Anticiper, pour des professionnels de la santé mentale spécialisés dans les agressions sexuelles et
spécialement celles de la pédophilie, cela veut dire savoir comment se construit dans la tête l'approche sexuelle de
l'enfant et pourquoi la dynamique de cette construction mentale devient de plus en plus irrépressible chez celui qui
est concerné. Ce n'est pas tous les psy qui peuvent répondre d'une spécialisation sur la reconnaissance et la prise en
charge des agressions sexuelles et spécialement de la pédophilie. Il faut un doctorat de recherche sur l'ensemble des
étapes par lesquelles, l'enfant, l'adolescent et le futur adulte passera pour devenir, presque malgré lui, pédophile.Puis
il faut être passé par une formation thérapeutique au sein des établissements spécialisés dans les prises en charge de
ces personnes. Lorsque l'on dispose de ce parcours professionnel, on peut vraiment répondre aux questions
suivantes : Comment le devient-on ? Comment être accompagné thérapeutiquement efficacement pour avoir une
chance de s'en sortir ?
Pour un professionnel de la santé mental qui dispose d'une formation sur les spécificités de l'évolution
et de la construction mentale du pédophile, répondre à la première question c'est d'emblée devoir expliquer que la
réponse n' a rien à voir avec le problème de la privation sexuelle, de la retenue sexuelle et donc de la chasteté
imposée aux séminaristes, puis aux prêtres leur vies durant. Bon nombre de pédophiles sont mariés et ont une vie
sexuelles avec un ou une adulte. Bien comprendre comment on devient pédophile est donc une étape très très
importante pour ne pas se jeter sur des explications qui ne sont pas les bonnes et qui conduiraient vers des
récriminations hostiles inutiles pour l'anticipation des actes pédophiles et des thérapies possibles des acteurs.
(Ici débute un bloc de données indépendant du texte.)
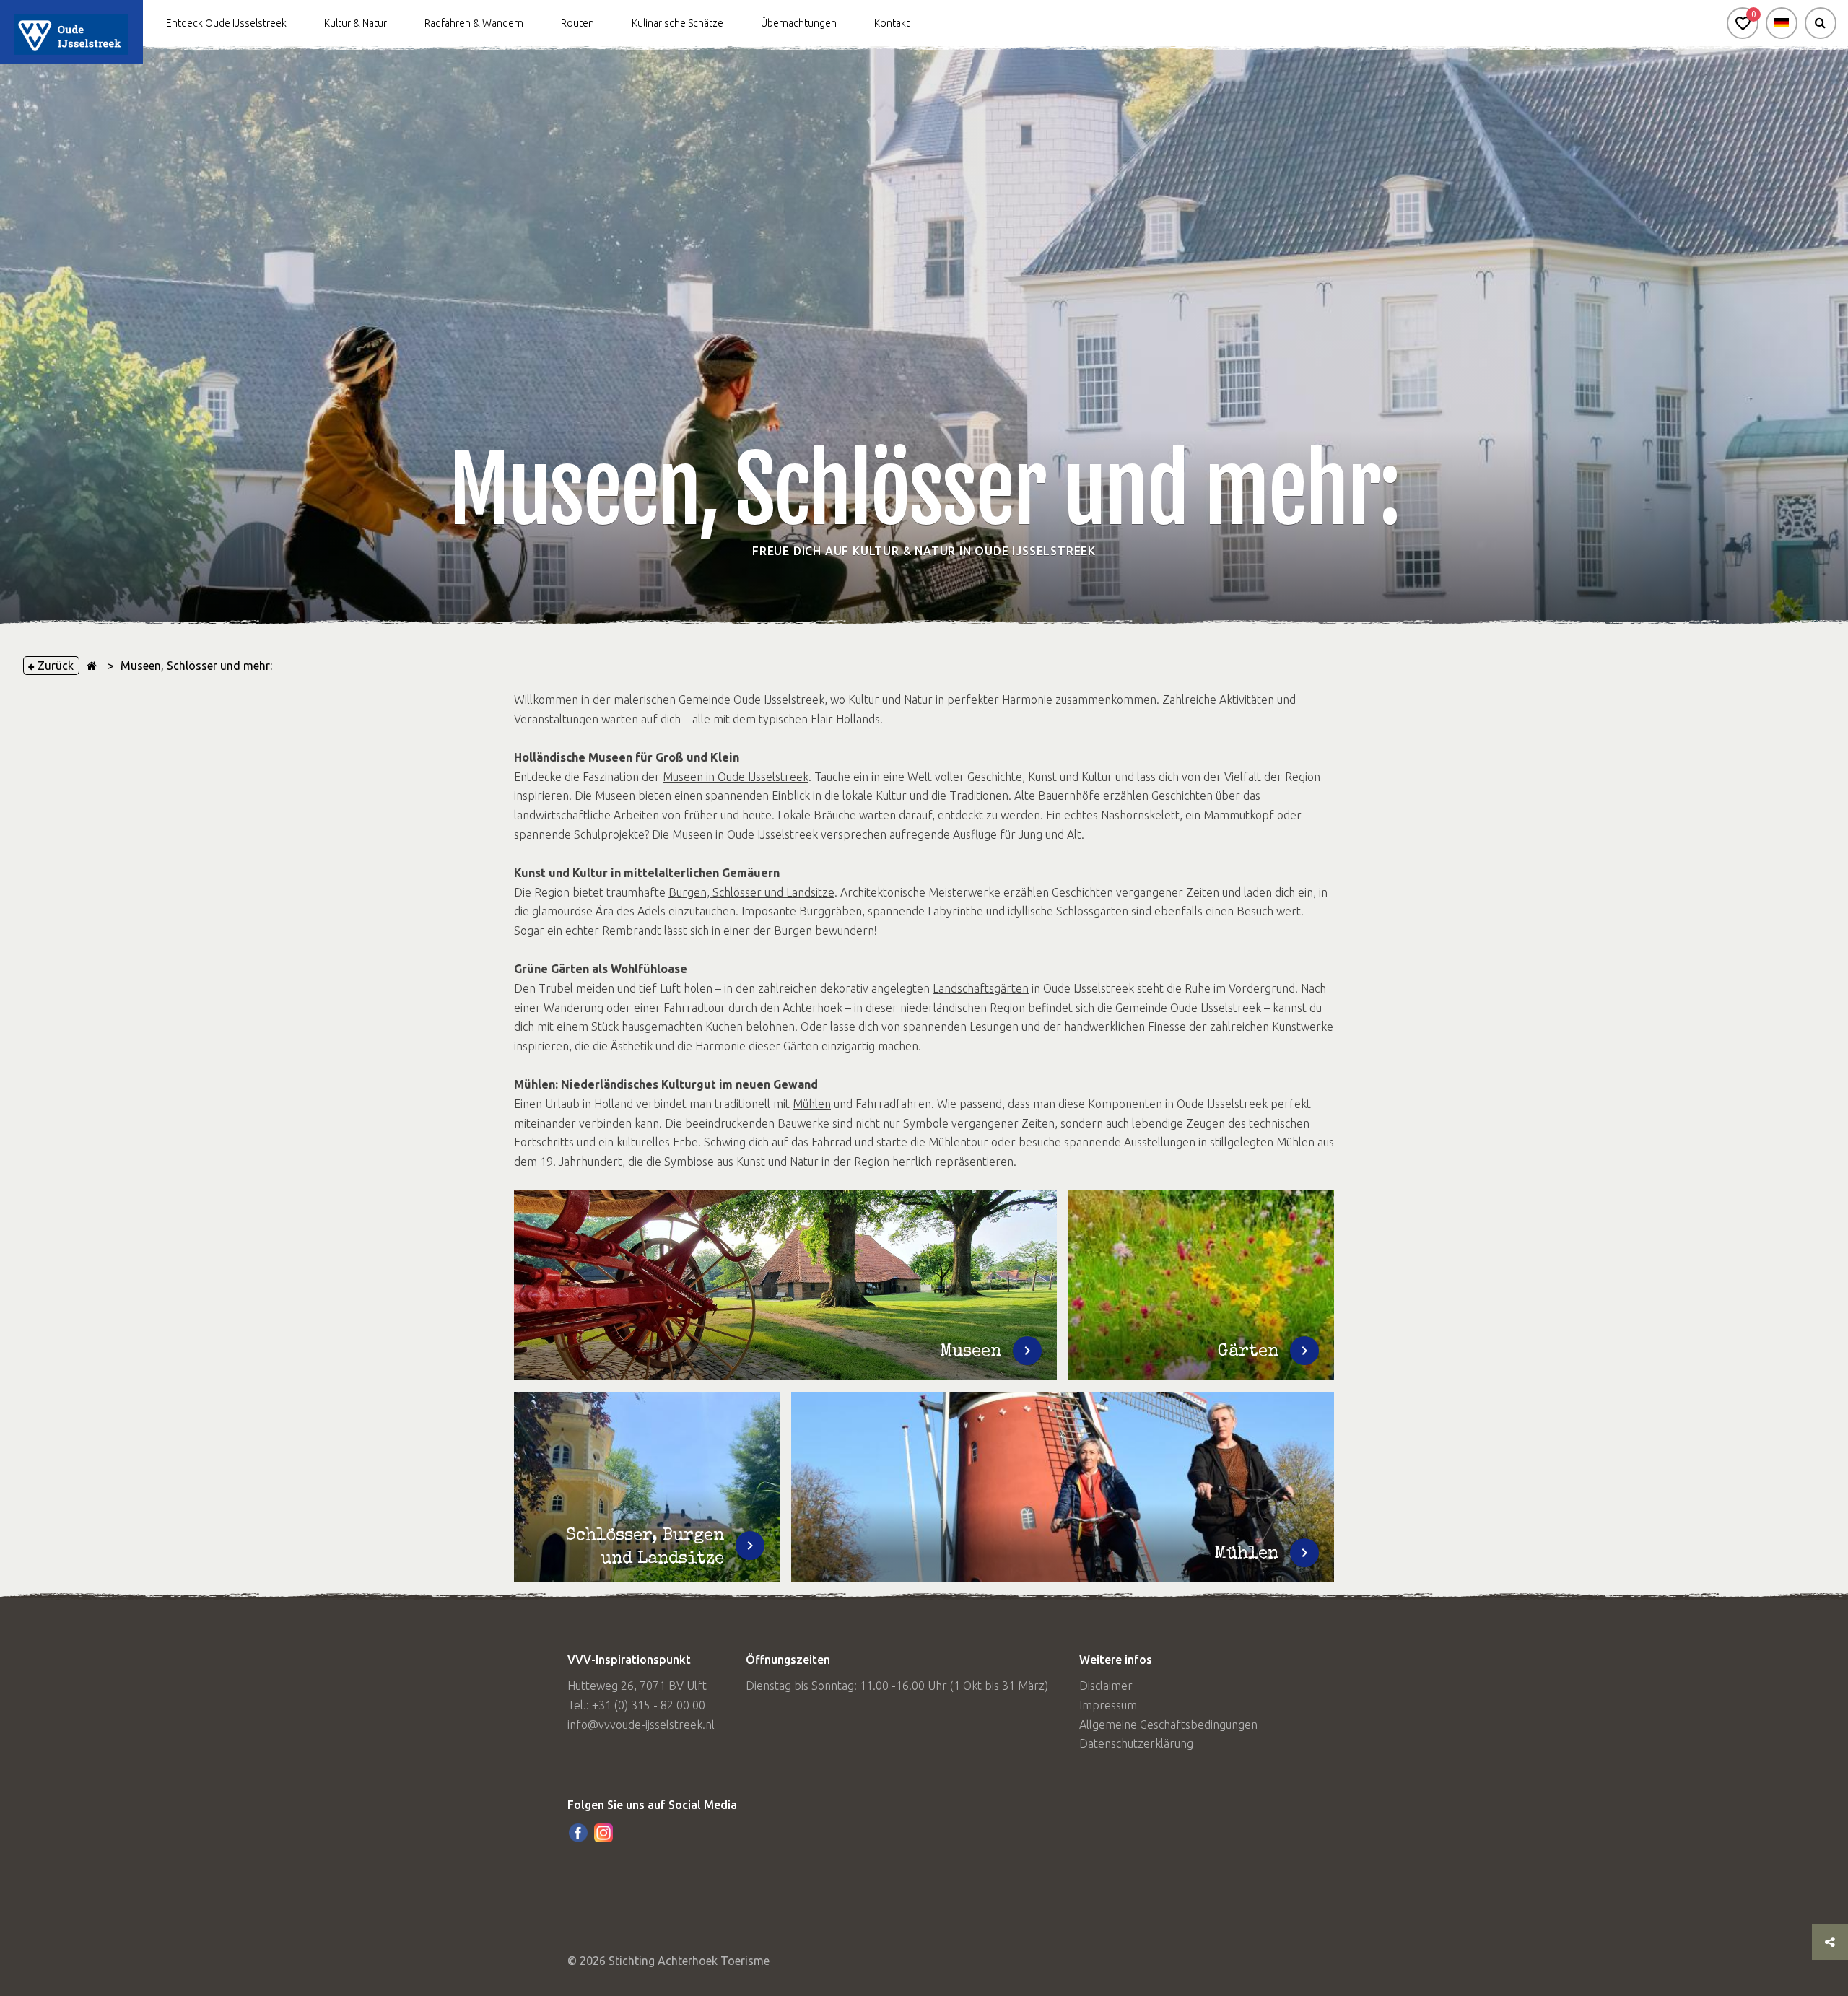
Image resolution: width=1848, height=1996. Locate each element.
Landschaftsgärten (981, 988)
Par
conséquent il faut d'emblée prendre la voie de la demande d'explication.
Comment une personne risque-telle, parfois adolescente, mais le plus souvent adulte, de devenir
pédophile ? Depuis 70 ans maintenant, psychiatres et psychanalystes spécialisés sur les agressions sexuelles de la
pédophilie, publient sur les causes et les moyens de la prévenir. On sait que qu'il faut que deux étapes cruciales
soient ratées chez les moins de 10 ans pour qu'existe un risque avéré de devenir plus tard pédophile. De même on
sait les étapes que la personne concernée doit rencontrer sur son chemin de jeune adulte ou d'adulte confirmé pour
que le compte à rebours vers le futur passage à l'acte s'enclenche.
Quelles sont ces étapes qui ont lieu à des moments de la vie différents et qui sont toutes nécessaires
pour qu'advienne ultérieurement ce qui sera un fonctionnement pédophilique ?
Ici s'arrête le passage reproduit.